There were a couple of things which interested me that I’d like to write about. First I wanted to take a quick look at the last text in the book: Writers, Intellectuals, Teachers (Barthes, 1971, pp. 190–215), in which he lays out the distinct roles that these take in relation to the social production and activity of the Text.
Ways of Speaking: Michel Foucault and Other Archaeologies
I’ve just finished The Archeaology of Knowledge by Michel Foucault, and as methodical and ‘cautious’ as it is, I enjoyed its systematic approach to the subject and the accessible style of Foucault’s writing.
The following extended quote seems to encapsulate Foucault’s thinking (both in this book, and perhaps in his writing in general) quite nicely. In it he attempts to go beyond the regions of scientific discourse that he had previously been concerned with (here as well as in the previous works that this is somewhat of a summation and reassessment of: Madness and Civilization1, The Birth of the Clinic2 and The Order of Things3), to outline some archaeologies of other bodies of knowledge. In so doing, I can begin to see where this series of works sits in relation to Structuralism in general, and specifically the thorny issue of the position of the ‘producer’ in relation to their ‘productions’:
. . . I can also see another possible direction for analysis: instead of studying the sexual behaviour of men at a given period (by seeking its law in a social structure, in a collective unconscious, or in a certain moral attitude), instead of describing what men thought about sexuality (what religious interpretation they gave it, to what extent they approved or disapproved of it, what conflicts of opinion or morality it gave rise to), one would ask oneself whether, in this behaviour, as in these representations, a whole discursive practice is not at work; whether sexuality, quite apart from any orientation towards a scientific discourse, is not a group of objects that can be talked about (or that it is forbidden to talk about), a field of possible enunciations (whether in lyrical or legal language), a group of concepts (which can no doubt be presented in the elementary form of notions or themes), a set of choices (which may appear in the coherence of behaviour or in systems of prescription). Such an archaeology would show, if it succeeded in it’s task, how the prohibitions, exclusions, limitations, values, freedoms, and transgressions of sexuality, all its manifestations, verbal or otherwise, are linked to a particular discursive practice. It would reveal, not of course as the ultimate truth of sexuality, but as one of the dimensions in accordance with which one can describe it, a certain ‘way of speaking’; and one would show how this way of speaking is invested not in scientific discourses, but in a system of prohibitions and values. An analysis that would be carried out not in the direction of the episteme, but in that of what we might call the ethical.4
- FOUCAULT, Michel (1961). Histoire de la folie à l’âge classique – Folie et déraison. Paris: Plon. Translated by Jonathan Murphy and Jean Khalfa as: Madness and Civilization: A History of Insanity in the Age of Reason. London: Routledge.
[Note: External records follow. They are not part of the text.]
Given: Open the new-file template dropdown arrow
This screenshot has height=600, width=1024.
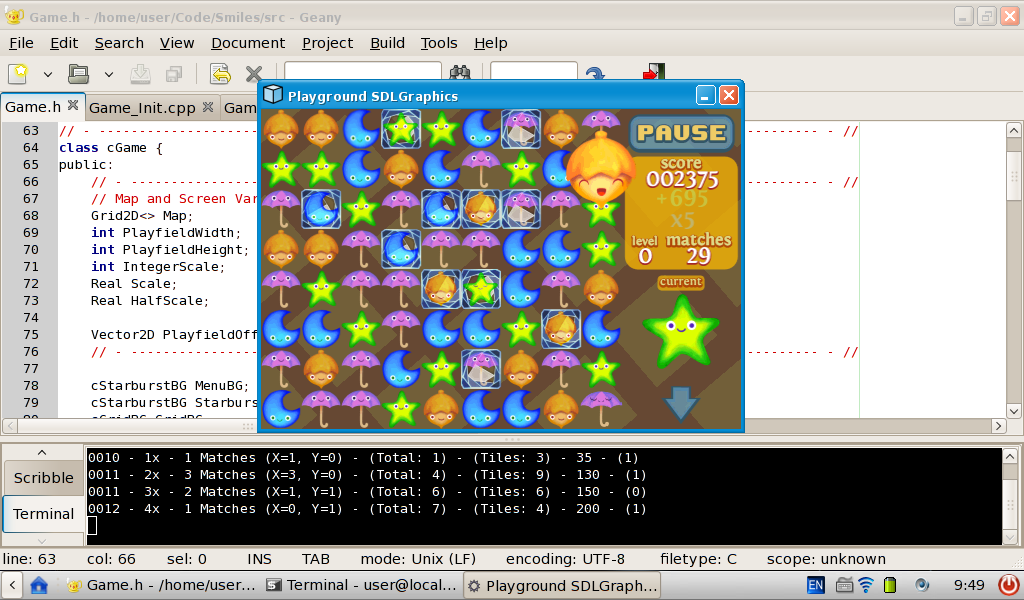Looking at the screenshot, I should pos(47,75).
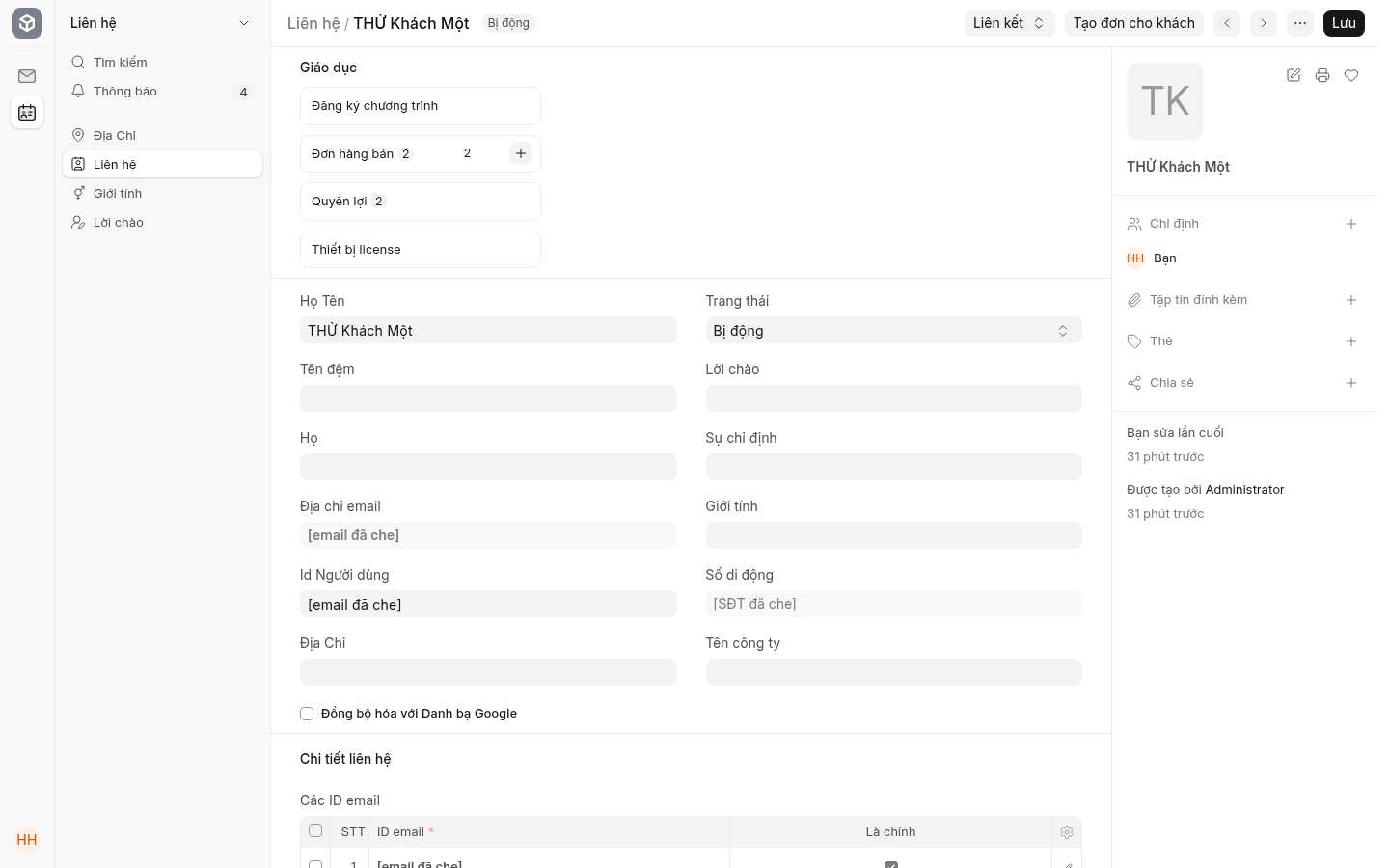This screenshot has height=868, width=1389.
Task: Open table settings gear in email grid
Action: pos(1066,832)
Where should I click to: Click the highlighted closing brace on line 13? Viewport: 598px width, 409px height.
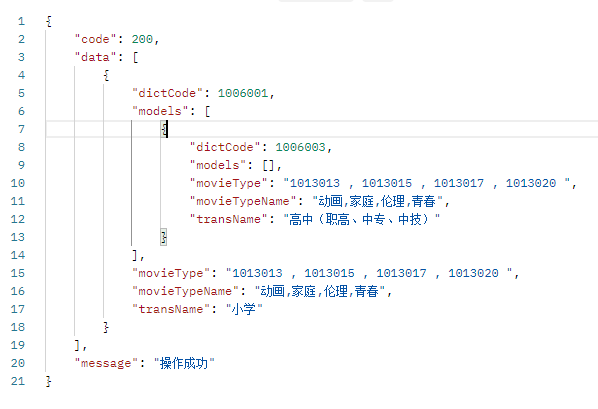(164, 237)
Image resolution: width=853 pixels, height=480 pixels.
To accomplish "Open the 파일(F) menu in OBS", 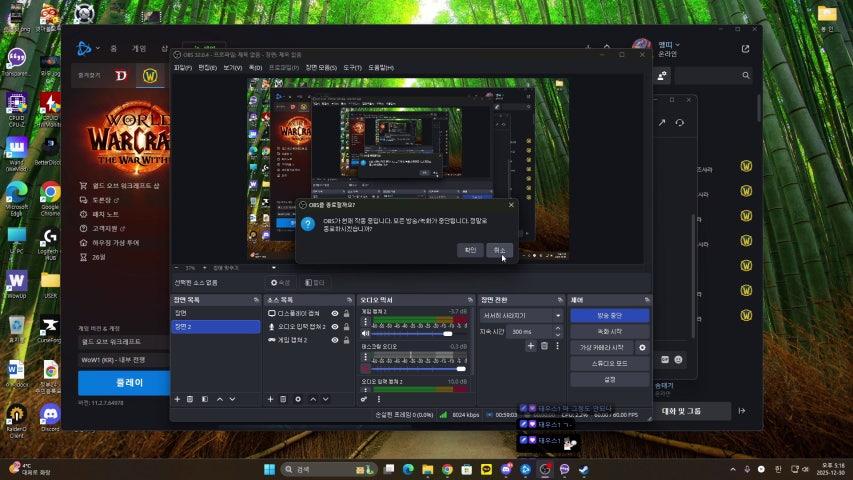I will (x=182, y=67).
- FOUCAULT, Michel (1963). Naissance de la clinique – une archéologie du regard médical. Paris: PUF. Translated as: The Birth of the Clinic: An Archaeology of Medical Perception. London: Routledge.
- FOUCAULT, Michel (1966). Les mots et les choses – une archéologie des sciences humaines. Paris: Gallimard. Translated as: The Order of Things: An Archaeology of the Human Sciences. London: Routledge.
- FOUCAULT, Michel (1969). L’archéologie du savoir. Paris: Gallimard. Translated by A. M. Sheridan Smith as: The Archeaology of Knowledge. London: Routledge. pp. 212–213.